■ WRITTEN EXERCISE
Continue the forum thread about a dog food video, picking up right after its final line.
-- Begin EXTRACTED TEXT --
# A video everyone should watch



## Yoshismom (Jul 6, 2005)

I have done a lot of research on dog food and I thought I was doing the right thing by my boys but I have got to tell you with what is going on with Yoshi and some other things I have been researching I have really changed my mind and am making some changes. I thought this was an interesting video to share too....
https://www.youtube.com/watch?v=I5ZeNLUEHKY


----------



## doginthedesert (Oct 10, 2011)
-- End EXTRACTED TEXT --
-- Begin DATA --
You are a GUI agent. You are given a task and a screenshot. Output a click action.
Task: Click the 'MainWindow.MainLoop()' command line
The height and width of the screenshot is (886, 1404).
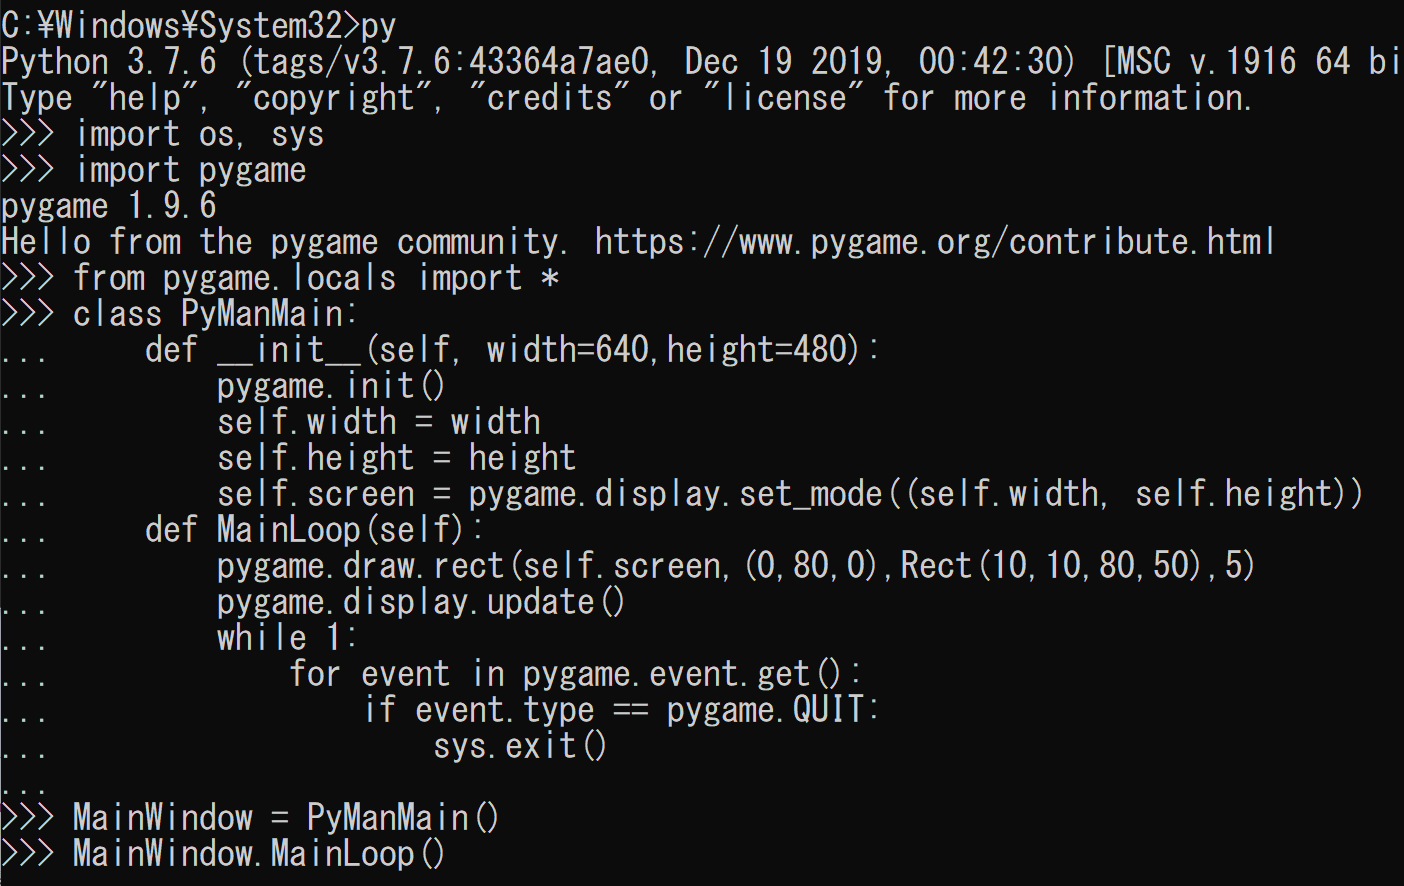click(259, 854)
-- End DATA --
■ SOLVED PROBLEM
I agree with everything she says! Particularly about canned, why more people dont feed canned if they are using pre made food is beyond me. One thing that bothers me a little is that people really get caught up in how horrible it is to do raw and get it wrong. If you go with prey model raw it really is almost just like throwing them hunks of meat and working it out over time. The example she uses of a bad diet is the same example everyone uses and it is just solved by "feed bone, any bone." There is a book I love- Feed your pet right- by Marion Nestle. You can get it at a bookstore or on Amazon and it is writen by a well known nitritionist. She is not really pro raw- she kinda wants you to home cook because of bones but other than that it is a great book. She says that you feed yourself without a PHD in nutrition, you feed your children without a PHD in nutrition, you don't need a PHD in nitrition to feed your dog either. Back before I had a chi it was health issues that drove us to raw and that book helped me learn what I needed about dog nutrition to make steps towards home prepared food. Couldn't recommend it more.

Sent from Petguide.com Free App


----------



## coco_little_bear (May 30, 2012)

That's a great video! I saw some of her other videos a while back that were also quite interesting. It's nice to see a vet who knows about and talks about the importance of nutrition for a change (instead of pushing brands like Hills and Royal Canin).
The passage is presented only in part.